On 11 and 12 September 2013 the United Nations Economic Commission for Europe (UNECE) Expert Group on Environmental Performance Reviews will meet in Rabat to examine the draft Environmental Performance Review (EPR) of Morocco, the first EPR to be undertaken by UNECE outside of the region.
The meeting, which is being organized in cooperation with the United Nations Economic Commission for Africa (ECA), is expected to agree on a set of recommendations to Morocco that will help the country to improve its environmental management, integrate environmental policies into sector-specific economic policies, promote accountability to other countries and the public and strengthen cooperation with the international community. The recommendations will be then submitted to the UNECE Committee on Environmental Policy in October for adoption.
The event will be opened by Mr. Mohamed Nbou, Director of the State Secretariat of Water and Environment of the Ministry of Energy, Mines, Water and Environment of Morocco and will gather together representatives from numerous Governmental institutions, local governments, non-governmental organizations and business associations. Other national and international stakeholders will also participate, including the European Commission, the Food and Agriculture Organization of the United Nations, the German Agency for International Cooperation, the United Nations Educational, Scientific and Cultural Organization and the World Bank. Northern African countries interested in undergoing an EPR in the future are will also be represented, including Algeria and Libya. A representative of the United Nations Economic and Social Commission for Western Asia will also attend the meeting.
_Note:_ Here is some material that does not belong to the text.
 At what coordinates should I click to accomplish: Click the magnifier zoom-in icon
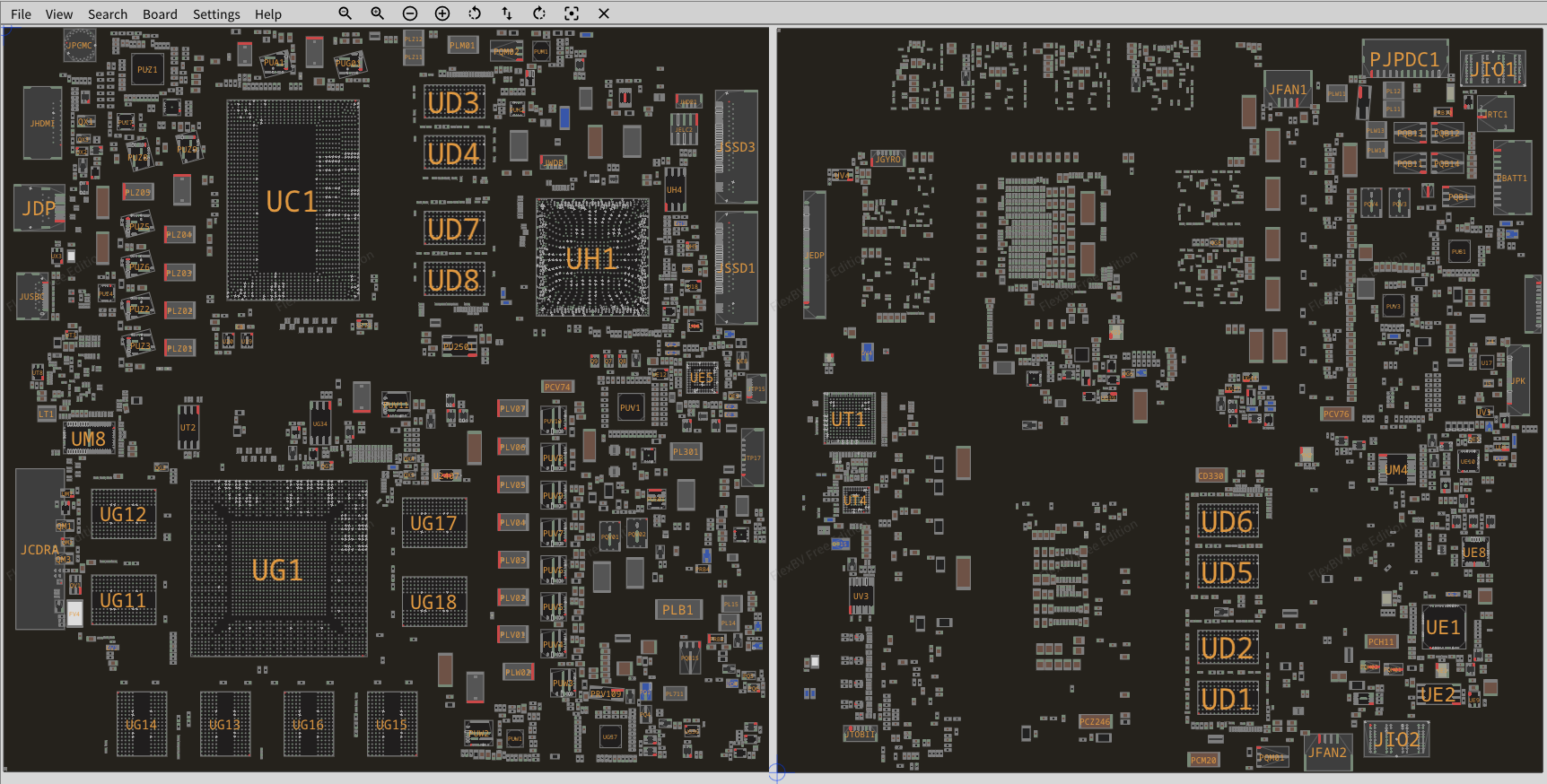point(377,13)
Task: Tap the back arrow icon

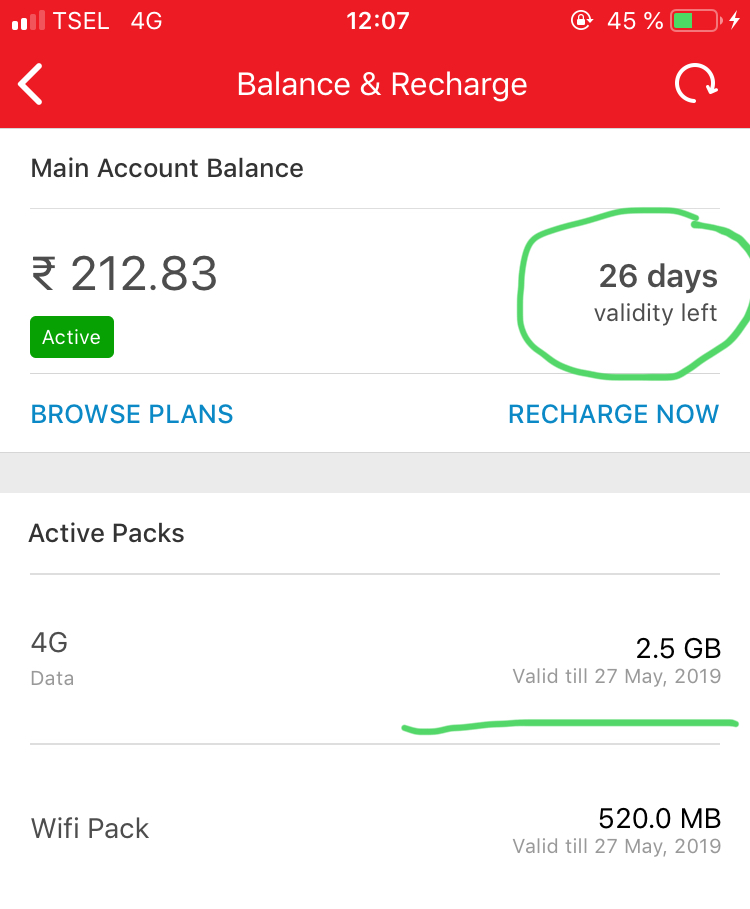Action: pyautogui.click(x=31, y=84)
The review report covers 13 areas of particular importance to Morocco, including policymaking, planning and implementation, the financing of environmental policies and projects, and the integration of environmental concerns into economic sectors, in particular agriculture, energy and industry. Other areas under review include air pollution, water management, waste management, biodiversity and protected areas. Health issues are also covered.
The efficiency and effectiveness of the methodology deployed by the UNECE EPR programme have attracted the attention of other bodies inside and outside the region, leading to requests for a transfer of know-how from UNECE to other United Nations regional commissions. At the request of Morocco, in 2012 UNECE launched the EPR of Morocco in cooperation with ECA, of which Morocco is a member State.
For more information on the Review Programme, please visit: http://www.ECE.org/env/epr
or contact info.epr@ECE.org.
Note to editors
In 1993, at the Second “Environment for Europe” Ministerial Conference, ministers requested UNECE to undertake EPRs in countries not members of the Organization for Economic Cooperation and Development (OECD). By 2004, the first cycle of reviews was completed. UNECE is now finalizing the second round of reviews, taking stock of the progress made since the first review, and putting particular emphasis on implementation, integration, financing and the socioeconomic interface with the environment. At the seventh “Environment for Europe” Ministerial Conference in Astana in September 2011, ministers invited ECE to “conduct its third cycle of EPRs, which may include environmental governance and financing in a green economy context, countries’ cooperation with the international community and environmental mainstreaming in priority sectors”.
The UNECE EPR Programme has raised significant interest in other regions. As a response, the Committee on Environmental Policy agreed to carry out EPRs beyond the region. An EPR for a non-UNECE country in a given region should be a pilot project in cooperation between UNECE and the respective United Nations Regional Commission. The goal is to allow a transfer of the EPR methodology and know-how from UNECE to other Regional Commissions.
An EPR is an assessment of the progress a country has made in reconciling its environmental and economic targets and in meeting its international environmental commitments. The EPR is undertaken at the request of a country. Peer review of the report and of its recommendations is carried out by the UNECE Committee on Environmental Policy. The main objectives of the EPR Programme are:
• To assist countries to improve their management of the environment and associated environmental performance by making concrete recommendations for better policy design and implementation;
• To promote the exchange of information among countries about policies and experiences;
• To help integrate environmental policies into sector-specific economic policies, such as for agriculture, energy, transport and health;
• To promote greater accountability to other countries and to the public;
• To strengthen cooperation with the international community.